The Limitation Period for Recovering Service Charges and Ground Rent
The Time Limit for Recovery
The Limitation Act 1980 prescribes the time limits within which landlords or management companies can initiate legal action to recover service charges or ground rent. The Act states that legal action based on a contract must be brought within six years of the date when the cause of action arose. In the context of service charges and ground rent, this would usually be the date when the charges should have been paid.
The Exception for Lease Executed as Deeds
A notable exception to the six-year limitation period applies when the lease has been executed as a deed. In such cases, if the service charge is not recoverable as rent, the limitation period for service charge recovery extends to 12 years. For a lease to qualify as a deed, it must have been sealed and witnessed at the point of completion.
The Limitation Period for Ground Rent Arrears
With regard to ground rent arrears, the limitation period consistently remains at six years. Therefore, landlords cannot recover ground rent payments that have been overdue for more than six years.
Dispute Resolution and Tribunal Applications
The Right to Challenge Service Charges
Both landlords and leaseholders possess the right to challenge service charges. Leaseholders can dispute the reasonableness of the service charges, while landlords can seek to uphold them. In such cases, the matter can be taken to the First-tier Tribunal (Property Chamber) or the Leasehold Valuation Tribunal (LVT) in Wales for determination.
Alternative Dispute Resolution
In addition to tribunals, alternative dispute resolution methods such as mediation can be employed to resolve service charge disputes. Mediation can provide a less adversarial and potentially more cost-effective avenue for resolving such issues, fostering cooperation between the disputing parties.

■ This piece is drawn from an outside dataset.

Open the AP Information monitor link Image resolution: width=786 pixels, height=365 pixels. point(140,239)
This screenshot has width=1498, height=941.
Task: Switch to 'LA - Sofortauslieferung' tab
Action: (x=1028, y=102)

Understanding the service charge arrears time limit is crucial for landlords, management companies, and leaseholders alike. By staying informed about the relevant legal provisions, landlords can effectively recover service charges and ground rent, while leaseholders can ensure that their rights are protected. Early communication, strict legal compliance, and recourse to expert legal advice form the cornerstone of successful service charge recovery. Working with a professional agent such as Strangford Management Ltd can result in fewer arrears, a more transparent financial structure and few legal complications when it comes to managing your developments cash flow so contact us today to find out more about how we can improve the financial management of your building.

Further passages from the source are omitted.